Brandedcontent: aumenta la distanza tra smartphone e desktop

Aumenta il divario tra mobile e desktop in merito alla fruizione dei servizi aziendali: gli utenti dedicano il 63% di tempo in più rispetto alla connessione classica da pc!

Le ultime statistiche ci dicono, infatti, che la fruizione di contenuti creati per raccontare i valori delle marche è di 119 secondi al giorno sui telefonini, e di 73 sul personal computer.
Più è specifico il settore o nicchia di mercato, più la comunicazione risulta efficace, con punte molto alte per ambiti come il Finance.

Chi si informa su internet è disposto a dedicare in media 132 secondi al giorno ai contenuti veicolati da un marchio (brandedcontent), con punte di 323 secondi se si parla del settore finanziario.
E il tempo di fruizione sugli smartphone è in media superiore del 63% rispetto a quello via desktop (119 secondi contro 73, mentre i tablet si attestano su 89 secondi).

Questi i principali responsi di un report di Polar, specialista di soluzioni native advertising, intitolato “The State of Branded Content” e focalizzato sui formati e progetti di comunicazione online costruiti intorno agli universi narrativi e valoriali dei brand.
Polar ha analizzato 46 mila pagine caricate sulla propria piattaforma, aggregando dati relativi a otto segmenti verticali del mondo dell’editoria (tra i clienti di Polar ci sono per esempio Economist, AOL, Washington Post, Telegraph e Postmedia), otto verticali del settore pubblicitario, tre ecosistemi mobile e cinque regioni commerciali (Usa, Canada, UK, Australia e resto del globo).

Una delle conclusioni qualitative del report è che più è specifico il settore o nicchia di mercato in cui si opera, più risulta efficace il brandedcontent, specialmente se fruito via mobile.
A sorpresa, verticali come News, Travel e Lifestyle risultano mediamente meno efficaci, con il 45% di tempo di visualizzazione in meno rispetto ai massimi.
Australia e UK sono i Paesi in cui il brandedcontent viene apprezzato maggiormente.
Ma non tanto per la sua diffusione: il report dice che i numeri di Canada e Stati Uniti, per esempio, presentano valori inferiori perché i due mercati sono maturi e si comincia a registrare una certa saturazione di spazi e format.

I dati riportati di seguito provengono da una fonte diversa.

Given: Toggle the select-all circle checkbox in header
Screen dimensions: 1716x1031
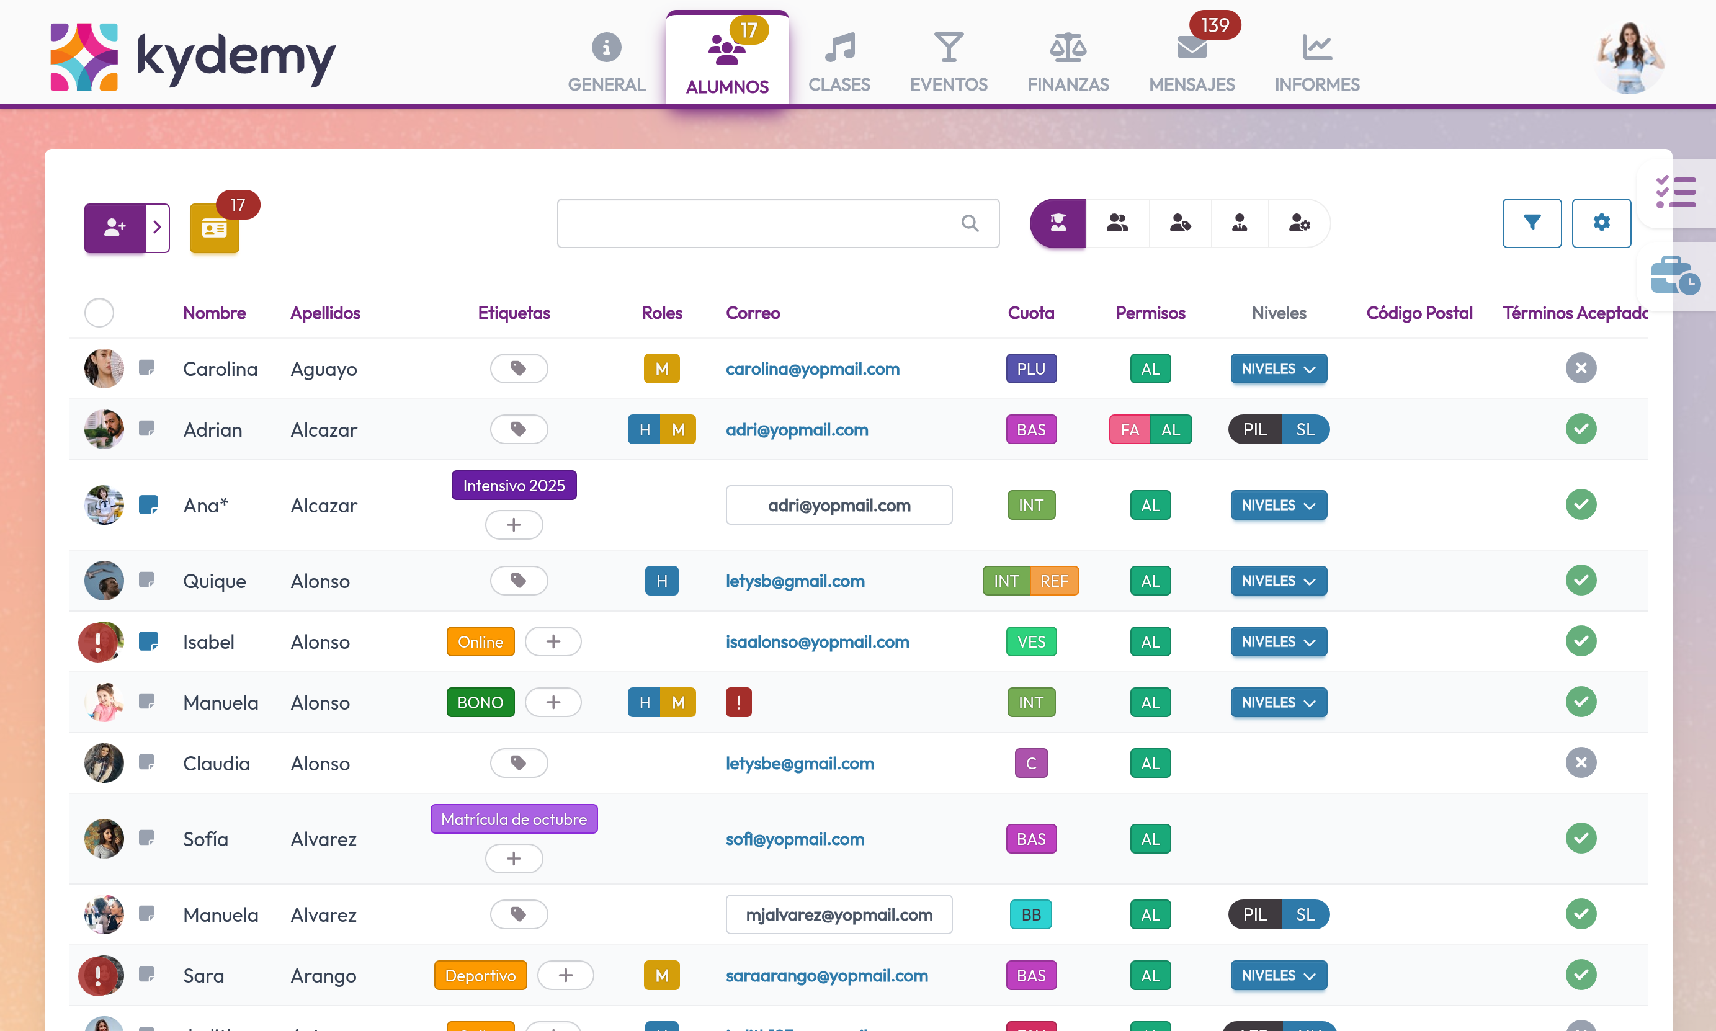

Inoltre secondo Polar la superiorità dei dati su smartphone e tablet è dovuta al fatto che la soglia di attenzione sul mobile è più alta, essendoci meno distrazioni che sul PC e meno occasioni di cliccare su altre pagine.
E poi sempre più spesso i contenuti sono appositamente realizzati per offrire la migliore esperienza sui piccoli touchscreen e nelle situazioni di utilizzo del device in mobilità.
Tutto ciò ovviamente si traduce in un tasso di click-through sensibilmente più alto, addirittura del 127% rispetto al desktop.
Infine c’è un aspetto di opportunità da considerare, conclude Polar:
gli editori che si rivolgono ad agenzie pubblicitarie ben allineate al target di riferimento e al tipo di pubblicazioni distribuite riescono a ottenere un coinvolgimento maggiore in termini di adesione ai messaggi veicolati dai brandedcontent.